For the sample input/ouput sequence:

45 8 4 10 44 43 12 9 8 2

why is the solution not

43 2?

I tested this sequence (the permutation of the above):

45 8 43 2 4 10 44 12 9 8

with

http://uvatoolkit.com/problemssolve.php

and the output is coming out as

43 2

[sazzadcsedu]

In fact, in this problem the number of track used is not important,the main thing is to maximize used space.So

Code: Select all

for input 
45 8 4 10 44 43 12 9 8 2

output 1: 4 10 12 9 8 2 sum:45
output 2:43 2 sum:45

Both are correct.

[solon_aguiar]

Hello guys,

I've searched on all inputs and outputs available here.
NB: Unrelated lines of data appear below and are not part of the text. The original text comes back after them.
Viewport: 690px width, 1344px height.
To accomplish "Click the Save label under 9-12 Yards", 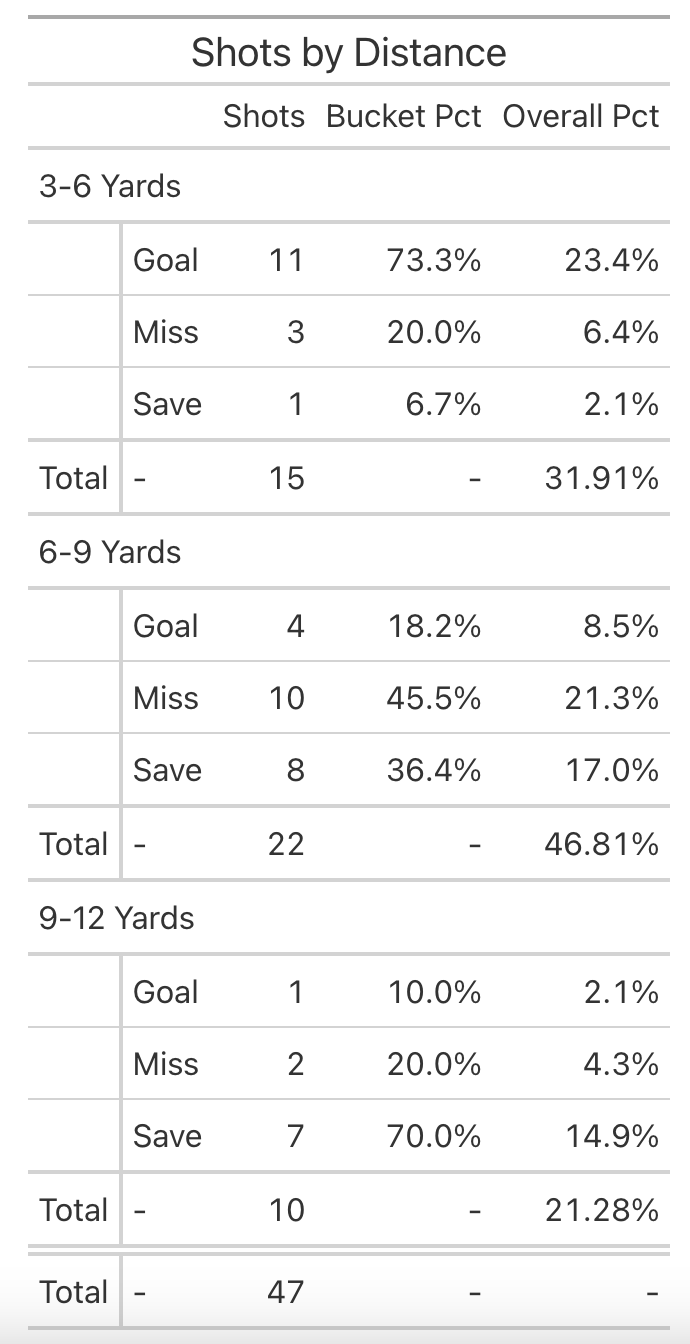I will tap(167, 1136).
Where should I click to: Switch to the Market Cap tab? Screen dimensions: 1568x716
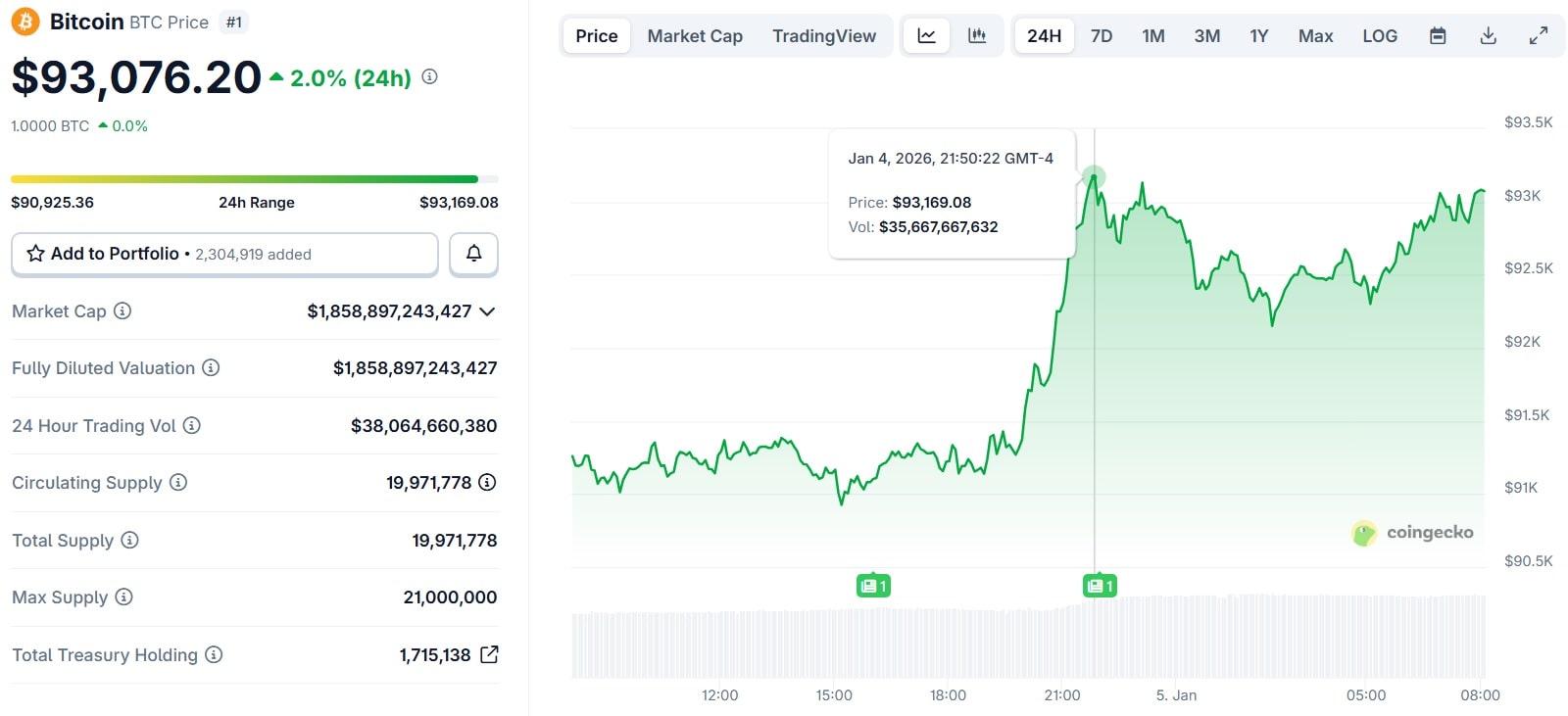(x=695, y=36)
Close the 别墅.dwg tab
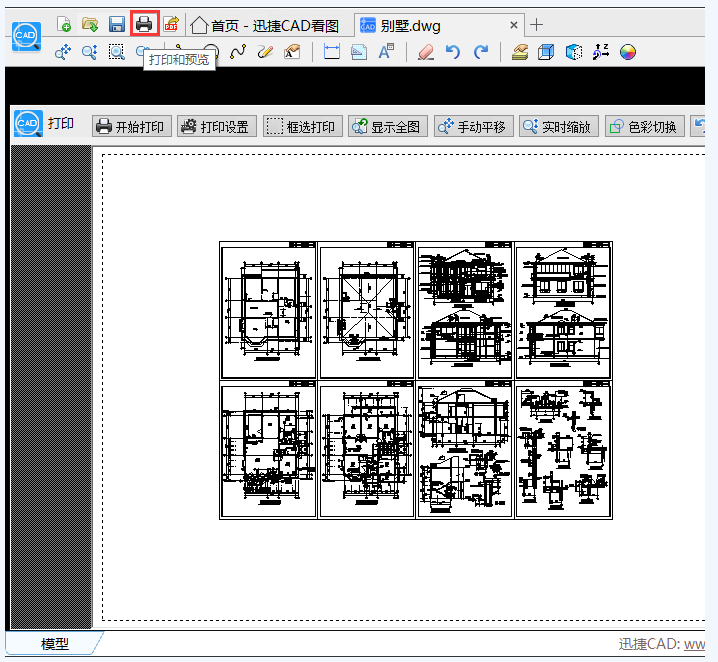Screen dimensions: 718x662 click(515, 25)
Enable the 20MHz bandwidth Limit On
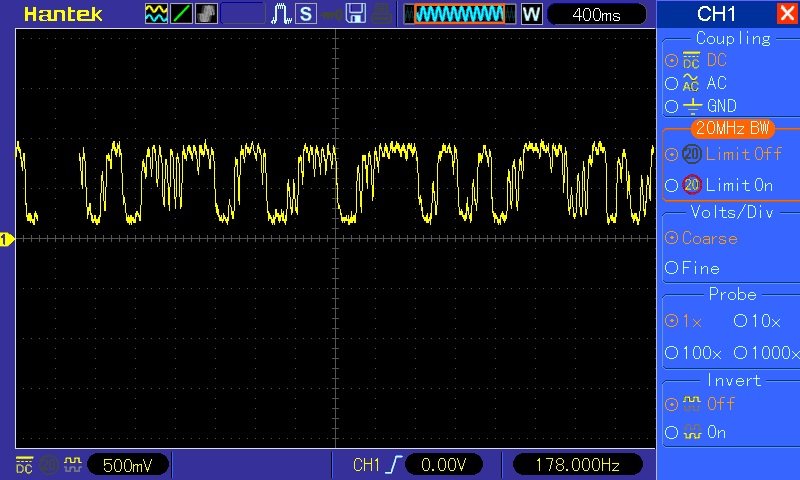 click(728, 185)
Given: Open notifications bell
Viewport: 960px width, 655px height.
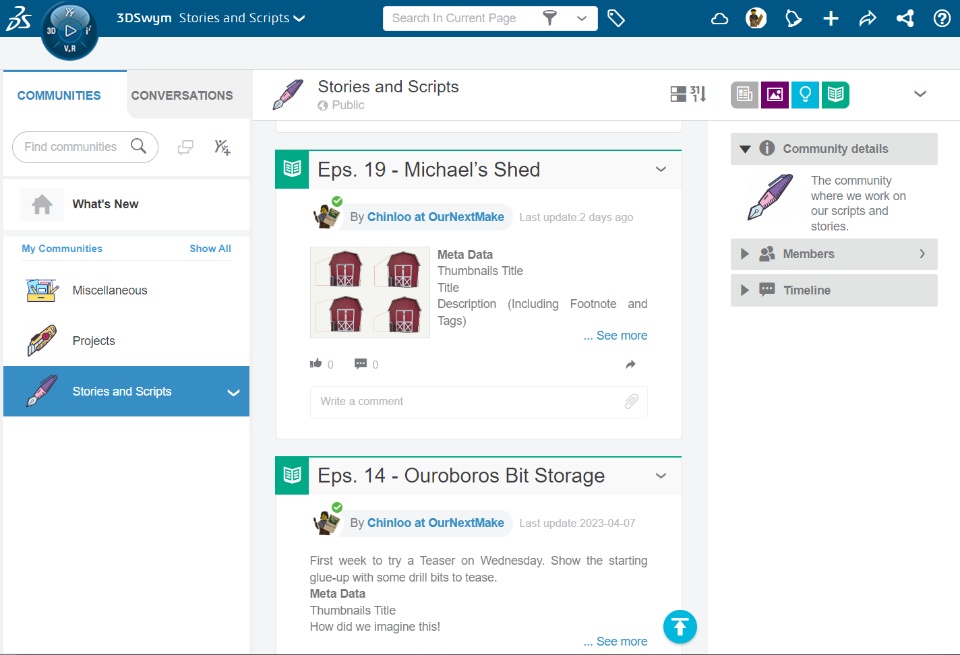Looking at the screenshot, I should tap(794, 18).
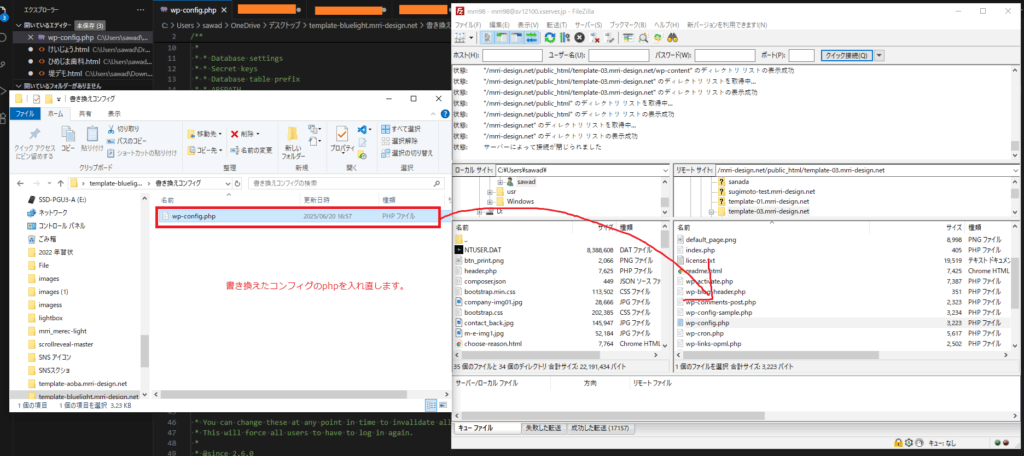Toggle the local directory tree display icon
This screenshot has height=456, width=1024.
[501, 38]
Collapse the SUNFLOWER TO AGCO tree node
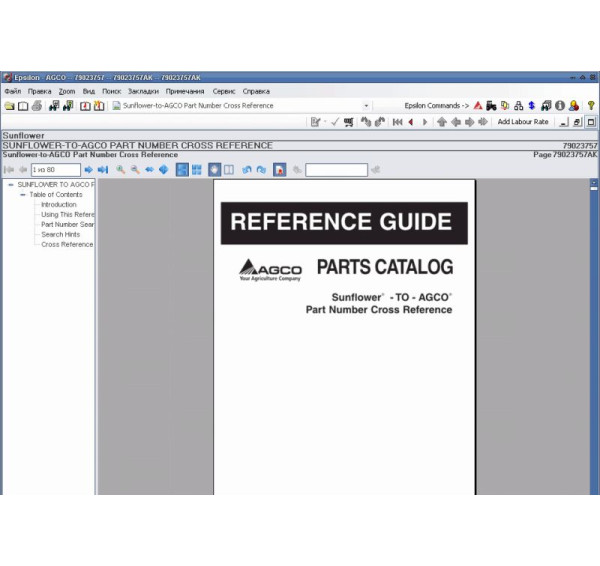 pyautogui.click(x=10, y=185)
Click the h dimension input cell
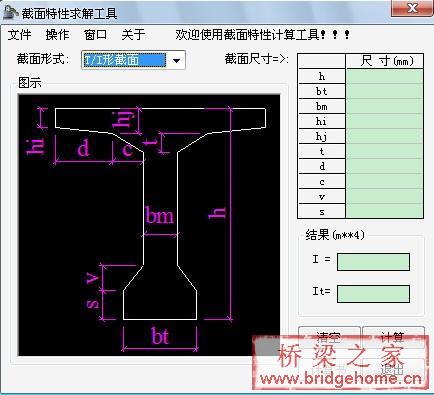This screenshot has width=434, height=395. (x=385, y=77)
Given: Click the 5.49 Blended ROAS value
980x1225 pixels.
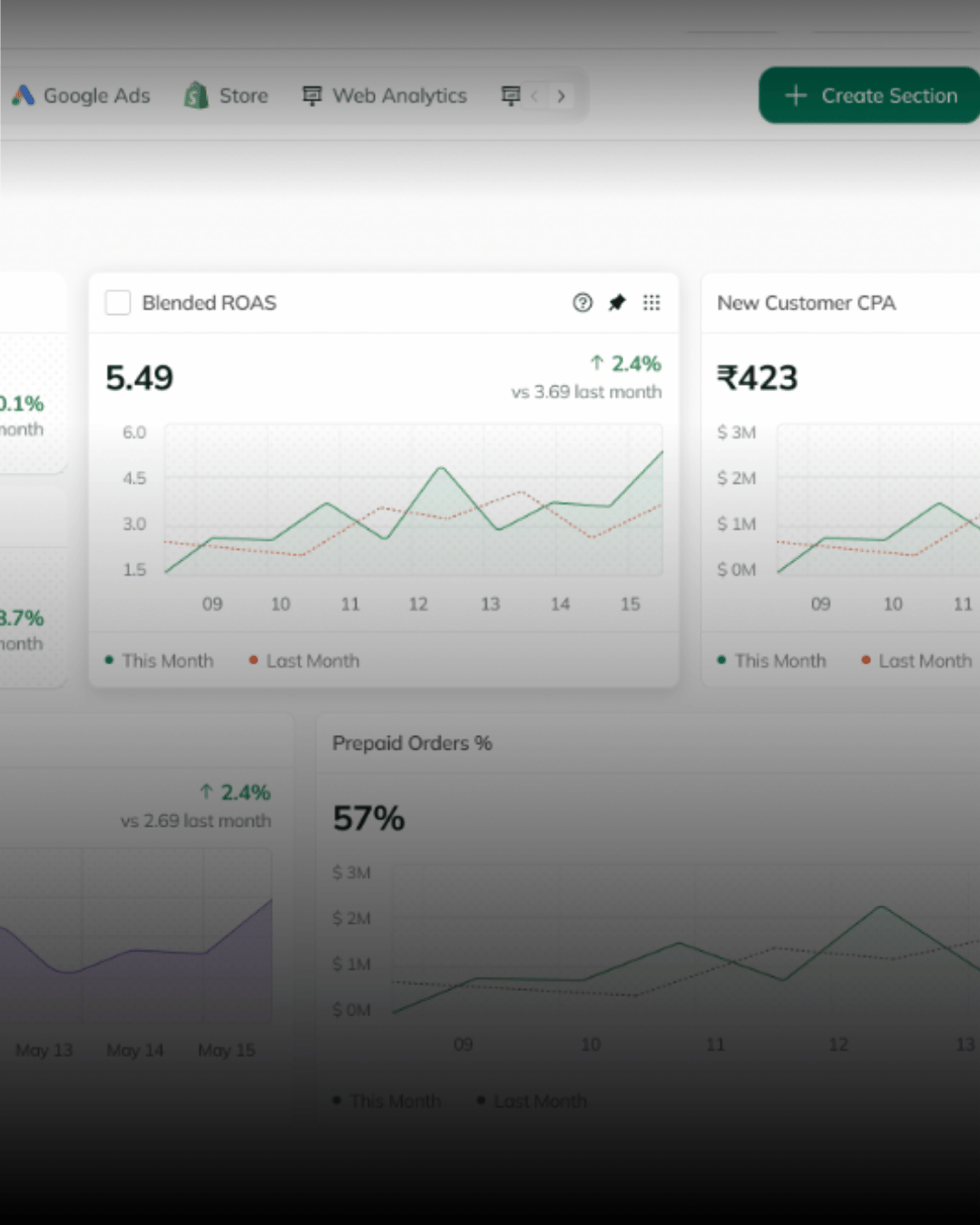Looking at the screenshot, I should pyautogui.click(x=140, y=377).
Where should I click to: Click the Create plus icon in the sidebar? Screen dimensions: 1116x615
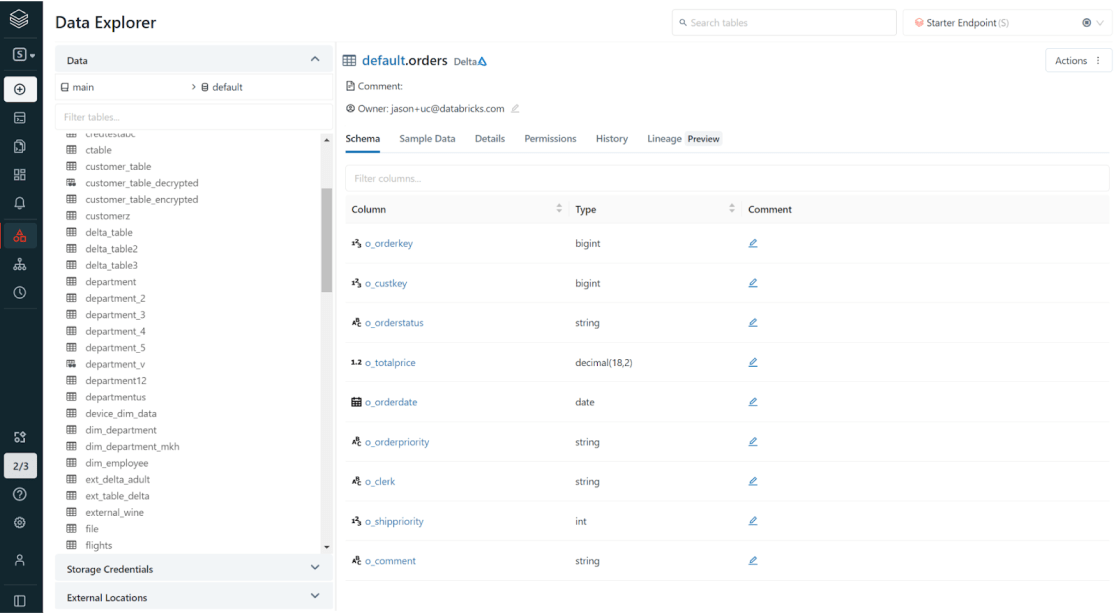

My code seems to work on all of them, but I still get RE. Can you guys help me?
I'm using 0/1 knapsack.
Thank you very much

Code: Select all

#include <cstdio>
#include <algorithm>
#define MAX 20000

using namespace std;

long long tracks[MAX], resp[MAX];
long long current, N, n_tracks, sum, tam;
long long tab[MAX][MAX];

long long max(long long a, long long b){
    if(a > b)
        return a;
    return b;
}

long long print(long long n, long long W){
    long long indiceAtual = 0;
    long long linhaAtual = n;
    long long colunaAtual = W;
    while(linhaAtual != 0 && colunaAtual != 0){
        int num = tab[linhaAtual][colunaAtual];
        int sup = tab[linhaAtual - 1][colunaAtual];
        if(num == sup){
            linhaAtual--;
        }else{
	    resp[indiceAtual] = tracks[linhaAtual - 1];
	    indiceAtual++;
            colunaAtual = colunaAtual - tracks[linhaAtual - 1];
            linhaAtual--;
        }
    }
    return indiceAtual;
}

long long custo(long long n, long long W){
    for(long long i = 0; i <= n; i++)
        tab[i][0] = 0;
    for(long long i = 0; i <= W; i++)
        tab[0][i] = 0;
    for(long long i = 1; i <= n; i++){
    for(long long j = 1; j <= W; j++){
        if(tracks[i - 1] > j){
            tab[i][j] = tab[i-1][j];
        }else{
            tab[i][j] = max(tab[i-1][j], tracks[i - 1] + tab[i-1][j - tracks[i - 1]]);
        }
    }
    }
    return tab[n][W];
}

int main(){
    while(scanf("%lld", &N)!=EOF){
        scanf("%lld", &n_tracks);
    	sum = 0;
        for(long long i = 0; i < n_tracks; i++){
            scanf("%lld", &current);
            tracks[i] = current;
        }
        //sort(tracks, tracks + n_tracks + 2);
  	sum = custo(n_tracks, N);
  	tam = print(n_tracks, N);
   	for(long long i = tam - 1; i >= 0; i--)
		printf("%lld ", resp[i]);
	printf("sum:%lld\n", sum);
    }
    return 0;
}

[Bidhan]

N will not exceed 5000.
Can be solved by 0-1 Knapsack/Coin Change/Backtrack.
Any correct output is acceptable. My output for the sample was

Code: Select all

1 4 sum:5
8 2 sum:10
10 5 4 sum:19
10 23 1 2 3 4 5 7 sum:55
43 2 sum:45